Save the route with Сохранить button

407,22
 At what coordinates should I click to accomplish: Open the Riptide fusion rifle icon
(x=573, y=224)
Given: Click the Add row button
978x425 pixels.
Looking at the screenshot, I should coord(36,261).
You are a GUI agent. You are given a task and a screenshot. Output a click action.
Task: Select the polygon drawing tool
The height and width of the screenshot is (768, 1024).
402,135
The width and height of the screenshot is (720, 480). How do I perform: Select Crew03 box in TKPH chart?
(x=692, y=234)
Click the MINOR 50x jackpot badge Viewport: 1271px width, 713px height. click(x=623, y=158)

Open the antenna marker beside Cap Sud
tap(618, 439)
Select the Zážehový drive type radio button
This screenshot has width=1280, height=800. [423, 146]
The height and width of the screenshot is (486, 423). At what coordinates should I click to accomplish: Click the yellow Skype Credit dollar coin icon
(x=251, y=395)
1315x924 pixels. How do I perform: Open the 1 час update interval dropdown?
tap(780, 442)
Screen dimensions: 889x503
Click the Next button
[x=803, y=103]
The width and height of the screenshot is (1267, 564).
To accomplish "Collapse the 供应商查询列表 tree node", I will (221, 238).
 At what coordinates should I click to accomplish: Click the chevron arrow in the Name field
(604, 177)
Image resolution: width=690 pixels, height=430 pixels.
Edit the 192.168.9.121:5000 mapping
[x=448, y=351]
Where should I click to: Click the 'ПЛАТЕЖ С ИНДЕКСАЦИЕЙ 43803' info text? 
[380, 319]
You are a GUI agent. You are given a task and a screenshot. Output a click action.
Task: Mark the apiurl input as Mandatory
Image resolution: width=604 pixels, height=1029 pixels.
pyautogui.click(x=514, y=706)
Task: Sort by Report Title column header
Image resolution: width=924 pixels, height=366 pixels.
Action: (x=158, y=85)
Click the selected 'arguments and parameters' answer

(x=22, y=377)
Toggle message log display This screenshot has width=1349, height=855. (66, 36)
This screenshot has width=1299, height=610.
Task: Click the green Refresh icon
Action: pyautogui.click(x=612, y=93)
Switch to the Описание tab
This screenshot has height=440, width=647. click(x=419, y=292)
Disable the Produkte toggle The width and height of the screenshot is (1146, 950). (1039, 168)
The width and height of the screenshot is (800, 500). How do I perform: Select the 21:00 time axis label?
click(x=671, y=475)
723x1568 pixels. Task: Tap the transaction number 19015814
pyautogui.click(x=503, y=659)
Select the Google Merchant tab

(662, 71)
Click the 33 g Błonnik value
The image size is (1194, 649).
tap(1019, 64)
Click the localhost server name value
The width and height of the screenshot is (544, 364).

-------------------------

Everything from the line with "Select the Google Merchant tab" down to the final line above is to be retyped exactly. Leave the earlier lines out.

Select the Google Merchant tab

(662, 71)
Click the 33 g Błonnik value
The image size is (1194, 649).
tap(1019, 64)
Click the localhost server name value
The width and height of the screenshot is (544, 364).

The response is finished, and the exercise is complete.